‘Suruç Katliamı’ unutulmadı!

A.Kemal KAŞKAR -

‘Suruç Katliamı’ unutulmadı!

Ülkemiz 15 Temmuz darbe girişiminin artçı sarsıntılarını yaşarken, dün, 20 Temmuz 2015 tarihinde Urfa’nın Suruç ilçesinde yaşanan ve 33 gencecik yurttaşımızın yaşamlarını yitirmesine neden olan katliamın birinci yıldönümüydü.
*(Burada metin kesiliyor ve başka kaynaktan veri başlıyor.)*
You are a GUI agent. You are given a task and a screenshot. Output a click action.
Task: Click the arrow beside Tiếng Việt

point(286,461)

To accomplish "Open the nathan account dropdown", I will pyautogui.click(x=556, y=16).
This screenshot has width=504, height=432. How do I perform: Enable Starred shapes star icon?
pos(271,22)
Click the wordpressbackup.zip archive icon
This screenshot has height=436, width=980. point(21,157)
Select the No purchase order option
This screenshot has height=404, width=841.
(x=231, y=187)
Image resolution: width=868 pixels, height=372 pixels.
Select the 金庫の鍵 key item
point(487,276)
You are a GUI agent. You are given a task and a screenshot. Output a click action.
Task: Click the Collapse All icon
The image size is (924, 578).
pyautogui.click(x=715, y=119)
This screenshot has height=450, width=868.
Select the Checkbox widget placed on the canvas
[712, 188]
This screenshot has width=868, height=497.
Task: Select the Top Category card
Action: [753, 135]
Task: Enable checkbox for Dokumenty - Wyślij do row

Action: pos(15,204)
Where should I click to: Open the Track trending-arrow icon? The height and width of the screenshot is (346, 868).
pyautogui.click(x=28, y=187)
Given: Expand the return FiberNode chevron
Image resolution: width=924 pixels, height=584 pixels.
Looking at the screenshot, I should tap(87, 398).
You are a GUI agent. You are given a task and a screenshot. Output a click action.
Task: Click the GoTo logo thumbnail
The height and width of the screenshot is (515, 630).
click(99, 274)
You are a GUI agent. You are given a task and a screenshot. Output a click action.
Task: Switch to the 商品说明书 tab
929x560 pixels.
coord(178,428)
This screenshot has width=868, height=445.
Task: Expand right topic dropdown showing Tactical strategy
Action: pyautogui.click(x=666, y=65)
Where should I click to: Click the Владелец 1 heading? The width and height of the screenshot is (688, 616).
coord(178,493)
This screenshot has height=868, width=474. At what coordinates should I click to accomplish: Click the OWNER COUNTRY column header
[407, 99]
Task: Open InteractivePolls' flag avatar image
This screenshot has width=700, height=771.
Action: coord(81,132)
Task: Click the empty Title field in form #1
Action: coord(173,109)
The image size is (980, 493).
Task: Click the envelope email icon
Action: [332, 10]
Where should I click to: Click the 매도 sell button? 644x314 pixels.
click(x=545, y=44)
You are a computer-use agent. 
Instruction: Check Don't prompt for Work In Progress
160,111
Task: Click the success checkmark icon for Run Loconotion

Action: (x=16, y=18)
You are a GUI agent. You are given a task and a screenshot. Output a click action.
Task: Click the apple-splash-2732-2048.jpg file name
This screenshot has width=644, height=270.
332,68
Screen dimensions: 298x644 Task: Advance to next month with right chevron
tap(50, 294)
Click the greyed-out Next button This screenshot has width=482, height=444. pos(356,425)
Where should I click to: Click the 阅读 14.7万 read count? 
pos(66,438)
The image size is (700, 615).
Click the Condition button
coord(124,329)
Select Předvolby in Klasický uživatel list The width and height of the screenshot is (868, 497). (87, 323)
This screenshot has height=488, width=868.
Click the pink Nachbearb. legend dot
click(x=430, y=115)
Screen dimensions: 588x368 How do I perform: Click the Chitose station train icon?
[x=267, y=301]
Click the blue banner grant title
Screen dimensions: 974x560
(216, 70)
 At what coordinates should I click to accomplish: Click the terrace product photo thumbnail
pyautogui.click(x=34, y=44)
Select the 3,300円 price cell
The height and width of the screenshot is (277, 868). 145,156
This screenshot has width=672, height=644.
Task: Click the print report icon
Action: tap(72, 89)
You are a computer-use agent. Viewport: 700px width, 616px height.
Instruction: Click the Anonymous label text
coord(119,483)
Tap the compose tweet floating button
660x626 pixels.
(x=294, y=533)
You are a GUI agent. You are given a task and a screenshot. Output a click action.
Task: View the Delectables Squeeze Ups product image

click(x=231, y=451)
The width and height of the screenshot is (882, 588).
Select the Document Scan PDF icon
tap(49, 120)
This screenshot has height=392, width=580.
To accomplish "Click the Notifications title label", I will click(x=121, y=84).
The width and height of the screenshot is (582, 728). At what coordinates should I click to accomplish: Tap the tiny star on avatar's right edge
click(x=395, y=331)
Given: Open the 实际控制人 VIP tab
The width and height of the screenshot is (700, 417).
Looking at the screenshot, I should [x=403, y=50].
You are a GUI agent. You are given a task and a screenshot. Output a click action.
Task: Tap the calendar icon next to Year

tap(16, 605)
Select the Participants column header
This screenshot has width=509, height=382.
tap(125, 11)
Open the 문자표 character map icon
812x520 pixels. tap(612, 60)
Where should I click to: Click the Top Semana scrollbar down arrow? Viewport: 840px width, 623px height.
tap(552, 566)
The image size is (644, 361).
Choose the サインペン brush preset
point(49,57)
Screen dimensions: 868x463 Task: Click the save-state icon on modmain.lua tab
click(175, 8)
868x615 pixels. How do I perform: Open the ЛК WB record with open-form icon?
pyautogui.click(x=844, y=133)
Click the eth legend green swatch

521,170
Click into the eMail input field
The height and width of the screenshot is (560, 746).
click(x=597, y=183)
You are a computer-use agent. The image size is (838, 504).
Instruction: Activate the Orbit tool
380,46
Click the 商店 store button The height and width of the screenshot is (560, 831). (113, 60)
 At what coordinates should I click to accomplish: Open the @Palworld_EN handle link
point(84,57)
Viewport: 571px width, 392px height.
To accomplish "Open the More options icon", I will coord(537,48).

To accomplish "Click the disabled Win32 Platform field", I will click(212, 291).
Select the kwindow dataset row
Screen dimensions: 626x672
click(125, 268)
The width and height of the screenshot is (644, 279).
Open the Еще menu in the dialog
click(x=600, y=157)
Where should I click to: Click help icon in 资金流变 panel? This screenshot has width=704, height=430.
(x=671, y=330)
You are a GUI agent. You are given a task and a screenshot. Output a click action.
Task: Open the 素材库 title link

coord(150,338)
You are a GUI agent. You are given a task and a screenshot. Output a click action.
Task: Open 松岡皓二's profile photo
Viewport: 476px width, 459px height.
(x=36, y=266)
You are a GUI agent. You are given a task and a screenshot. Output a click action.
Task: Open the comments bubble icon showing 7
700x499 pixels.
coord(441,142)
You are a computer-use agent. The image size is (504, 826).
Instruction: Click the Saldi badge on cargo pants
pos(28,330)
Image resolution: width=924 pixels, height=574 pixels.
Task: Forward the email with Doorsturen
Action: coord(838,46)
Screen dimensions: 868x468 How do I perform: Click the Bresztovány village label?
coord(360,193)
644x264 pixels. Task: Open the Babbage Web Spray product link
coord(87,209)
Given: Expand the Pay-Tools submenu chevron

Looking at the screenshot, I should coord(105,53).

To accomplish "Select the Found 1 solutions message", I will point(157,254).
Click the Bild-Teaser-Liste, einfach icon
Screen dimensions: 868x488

Katliamın birinci yıldönümü dolayısıyla Halkların Demokratik Partisi Merkez Yürütme Kurulu tarafından yapılan ve gazetemize de iletilen “Suruç Katliamı’nı unutmuyoruz...” başlıklı açıklamanın tam metni şöyle ...

 

“Suruç Katliamı’nı unutmuyoruz...”

Bundan bir yıl önce, 20 Temmuz 2015’te Urfa’nın Suruç ilçesinde Amara Kültür Merkezi’nde, IŞİD’in yerle bir ettiği Kobanê’yi yeniden inşa etmek için bir araya gelen 33 sosyalist genç, IŞİD terör örgütü tarafından düzenlenen canlı bomba saldırısında hayatını kaybetti, 100’den fazlası ise yaralandı.

Özellikle Rojava Devrimi’nin yıldönümünden 1 gün sonra ve Kobanê ile dayanışmak için yola çıkmış Türkiyeli devrimcilerin hedef alınması, Kobanê etrafındaki dayanışmayı kırmak, ‘bu dayanışmadan vazgeçin’ mesajını vermek içindi. Bu insanlık dışı, alçakça saldırı aynı zamanda yeni bir çatışma ve savaş dönemine atılan ilk adım oldu.

 

Hiçbir ciddi işlem yapılmadı

Aradan bir yıl geçti ve Suruç Katliamı’nı gerçekleştirmiş olanlar, asker ve sivil bürokrasi içinden yardım ve yataklık etmiş olanlar, siyasal destekçiler hakkında hiçbir ciddi işlem yapılmadı. Suruç katliamı sonrasında dosyaya gizlilik kararı getirildi. 10 Ekim Ankara Katliamı’nda ortaya çıkan bilgi ve belgelere rağmen Suruç Katliamı soruşturmasında dava açılmadı. Kamu görevlileri hakkında ‘yargılanamaz’ kararı verilerek ailelerin adalet arayışı karşılıksız bırakıldı.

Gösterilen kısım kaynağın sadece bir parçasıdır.